Every time I go to Japan, apart from the usual, well-known and loved products, I bring newly discovered food items. Last November I brought several kinds of what I believe to be high quality furikake (I was told that cheaper “supermarket” furikake tend to contain MSG and/or chemical preserving agents). I liked all of them, but one furikake particularly stood out of the whole lot. As soon as I ended the package, I decided to copy it or make something as similar as possible. I have managed to decipher only a part of the ingredients, but thanks to my Japanese friend A. and her precious help I was able to start experimenting and… I think I have succeeded! I no longer have the original furikake to compare, but my homemade version tastes almost the same and is definitely equally delicious. It is salty, sweet, slightly sour, slightly smokey, packed with umami… addictive and fantastic treat for all the katsuobushi fans!
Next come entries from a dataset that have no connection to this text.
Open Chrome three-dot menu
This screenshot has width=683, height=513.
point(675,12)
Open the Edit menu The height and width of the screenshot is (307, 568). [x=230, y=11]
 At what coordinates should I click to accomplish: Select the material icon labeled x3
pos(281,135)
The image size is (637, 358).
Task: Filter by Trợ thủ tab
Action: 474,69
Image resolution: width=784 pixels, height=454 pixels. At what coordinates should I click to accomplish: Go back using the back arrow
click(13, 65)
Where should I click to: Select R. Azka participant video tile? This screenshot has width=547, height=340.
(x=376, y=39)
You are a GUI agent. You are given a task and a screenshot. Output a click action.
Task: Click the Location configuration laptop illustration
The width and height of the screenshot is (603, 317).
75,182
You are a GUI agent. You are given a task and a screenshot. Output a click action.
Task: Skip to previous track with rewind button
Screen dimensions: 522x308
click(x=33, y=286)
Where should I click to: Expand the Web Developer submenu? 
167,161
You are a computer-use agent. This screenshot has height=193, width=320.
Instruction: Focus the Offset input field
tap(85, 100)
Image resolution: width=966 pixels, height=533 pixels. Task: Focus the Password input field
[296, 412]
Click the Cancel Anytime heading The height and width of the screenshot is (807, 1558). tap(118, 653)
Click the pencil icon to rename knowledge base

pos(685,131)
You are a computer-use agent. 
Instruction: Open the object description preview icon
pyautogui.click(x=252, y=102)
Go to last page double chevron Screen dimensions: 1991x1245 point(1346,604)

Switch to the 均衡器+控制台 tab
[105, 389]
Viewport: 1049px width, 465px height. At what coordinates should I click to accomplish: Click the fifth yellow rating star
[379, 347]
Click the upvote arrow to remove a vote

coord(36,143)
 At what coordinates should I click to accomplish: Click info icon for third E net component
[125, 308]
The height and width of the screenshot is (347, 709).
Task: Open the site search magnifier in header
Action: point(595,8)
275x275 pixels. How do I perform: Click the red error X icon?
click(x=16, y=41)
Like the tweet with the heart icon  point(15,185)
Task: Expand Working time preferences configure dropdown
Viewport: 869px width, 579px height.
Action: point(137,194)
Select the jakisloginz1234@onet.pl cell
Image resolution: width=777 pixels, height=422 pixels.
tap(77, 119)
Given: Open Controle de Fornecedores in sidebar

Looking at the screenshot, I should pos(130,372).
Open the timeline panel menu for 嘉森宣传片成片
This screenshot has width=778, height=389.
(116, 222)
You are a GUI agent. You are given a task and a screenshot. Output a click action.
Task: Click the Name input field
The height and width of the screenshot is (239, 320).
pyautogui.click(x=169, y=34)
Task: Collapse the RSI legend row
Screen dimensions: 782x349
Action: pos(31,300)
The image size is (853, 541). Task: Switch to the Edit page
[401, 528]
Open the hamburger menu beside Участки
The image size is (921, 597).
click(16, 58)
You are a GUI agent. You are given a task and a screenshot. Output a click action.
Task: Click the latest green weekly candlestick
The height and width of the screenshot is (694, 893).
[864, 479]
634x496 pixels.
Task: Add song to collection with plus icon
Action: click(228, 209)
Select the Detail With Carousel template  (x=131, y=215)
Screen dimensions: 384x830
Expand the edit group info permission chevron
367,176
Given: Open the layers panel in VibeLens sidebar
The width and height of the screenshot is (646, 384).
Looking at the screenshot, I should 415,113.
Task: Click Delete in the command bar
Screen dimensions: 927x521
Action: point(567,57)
TIPS: The below amounts should be treated as an example. Adjust the flavours to your own preferences (especially in terms of sweetness, acidity and saltiness).

Sake is not on the ingredients’ list, so you can skip it (I thought it added a very pleasant aroma).

If you don’t have shiitake powder or konbu powder, use a coffee or spice grinder to grind drired konbu and shiitake. You can also use fresh shiitake, but I’d grind them first in a food processor and dry in the oven. (Using fresh mushrooms will cut down the shelf life of the furikake.)

The ingredients on the package (and below) contain “konbu dashi” (Japanese seaweed stock). It’s very easy to prepare, but if you don’t want to bother, I guess you can use a powdered version. I have never posted a konbu dashi recipe, but luckily there is Nami and her Just One Cookbook blog!  Click here to see her very well explained konbu dashi recipe.

Preparation: about 15 minutes


2 big handfuls of katsuobushi (preferably small or medium flakes)

1 heaped tablespoon toasted white sesame seeds

2 tablespoons sugar or syrup or honey

4 tablespoons konbu dashi (powdered or click here to see Nami’s konbu dashi recipe)

1 tablespoon mirin

1 tablespoon sake

1 teaspoon powdered konbu

1 teaspoon dried shiitake

3 tablespoons low-sodium soy sauce or 1/2 of it normal soy sauce

1 tablespoon rice vinegar

1 teaspoon oil


If you use sugar, dissolve it in dashi.

Heat the oil in a pan.

Add half of the kastuobushi and the sesame seeds.

Stir-fry on low heat until the katsuobushi start becoming golden.

Take the pan off the heat.

Add all the liquids, the syrup or the honey and the powdered shiitake and konbu.

Continue simmering the mixture until the liquids evaporate.

Taste and adjust the flavours (add more vinegar/salt/sugar or syrup).

When the mixture starts sticking to the pan, add the rest of katsuobushi.

Give it a stir and store refrigerated in a closed jar. (It should keep several weeks in the fridge or maybe even months, since there are no fresh products that might spoil).

14 Replies to “Katsuobushi to Goma no Furikake (Dried Bonito and Sesame Seed Topping)”

  1. I have a bottle of that commercially produced furikake in my pantry and I know it has MSG etc in it. Nowhere near as tasty as the ingredients in your mixture, I’m sure. It’s been there at least a year though and will last at least as long before it’s used up though which, unfortunately, is a requirement.

    1. Hi, A_Boleyn. Commercially produced furikake can be without MSG too (the proof is the several packages I bought and none contains MSG or chemical preserving agents). I guess it’s not only MSG that makes it not so good since you haven’t finished it in a year 😉

  2. Congrats on your success! And, your recipe contains vinegar! I’ve always thought that such type of furikake (I mean, wet type) should contain a small amount of vinegar to enhance the flavor. I think that umeboshi paste (bainiku) is also a nice addition.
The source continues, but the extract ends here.